Last edited by seth (2025-07-09 15:48:22)

Offline

#28 2025-07-10 09:51:22

LunarLambda
Member
Registered: 2021-08-02
Posts: 50

Re: [SOLVED] Is my CPU faulty? Regular, random userspace lockup/crash

Found a different form of crash issue today: suspend completely bricks the amdgpu driver (mainline kernel, 6650 XT), needs hard shutoff to fix.

https://bbs.archlinux.org/viewtopic.php?id=306813 This post mentions C-State control working around the issue, though I haven't tried yet
Wondering if my motherboard model/firmware just has severe C-state control problems.

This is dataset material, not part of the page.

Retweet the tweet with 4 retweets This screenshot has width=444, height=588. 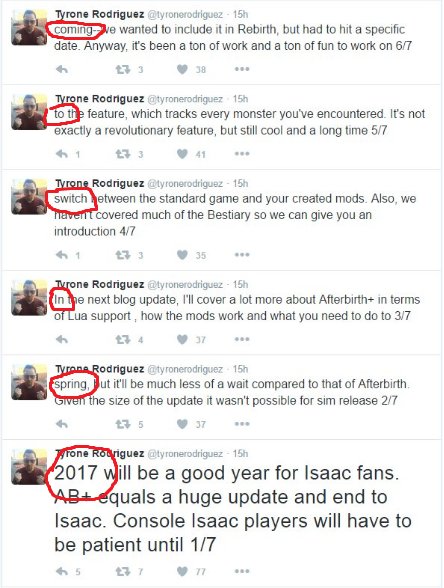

Mentioning it only incase it provides useful info, I'm just going to disable suspend for the time being.

Offline

#29 2025-07-10 10:29:33

LunarLambda
Member
Registered: 2021-08-02
Posts: 50

Re: [SOLVED] Is my CPU faulty? Regular, random userspace lockup/crash

I've also set up netconsole in case it helps capture additional log messages I would otherwise be unable to retrieve.

Offline

#30 2025-07-10 15:53:05

seth
Member
From: Don't DM me only for attention
Registered: 2012-09-03
Posts: 73,608

Re: [SOLVED] Is my CPU faulty? Regular, random userspace lockup/crash

Offline

#31 2025-07-10 20:51:46

LunarLambda
Member
Registered: 2021-08-02
Posts: 50

Re: [SOLVED] Is my CPU faulty? Regular, random userspace lockup/crash

I've been looking through various threads about this kind of soft-lock issue on Ryzen CPUs, and I'm starting to notice that basically every single report uses ASUS or Asrock motherboards.
Has any investigation been done in that direction? I find it *kind of* implausible that this would be such a consistent issue with these motherboards, all the way from the 1st generation Ryzen CPUs to the current generation, but with how many other issues have been prevalent in ASUS/Asrock boards...

Not that I would really be able to do anything about that, my motherboard is a highly specific pick for the hardware I have in my machine.

But I would feel more comfortable putting in workarounds for motherboard issues than CPU issues...


While I could find some reports with MSI boards, they were only about 15% of the amount of ASUS/Asrock mentions. And some reports were 'works perfectly fine on the MSI board out of box' or 'works with Typical Current Idle' (cf. https://wiki.archlinux.org/title/Ryzen# … d_suspend).
So maybe Ryzen CPUs are just more sensitive and ASUS/Asrock are being more haphazard with the current/voltage management?

Even if really, this sort of thing happening on *any* board with stock settings is kind of outrageous.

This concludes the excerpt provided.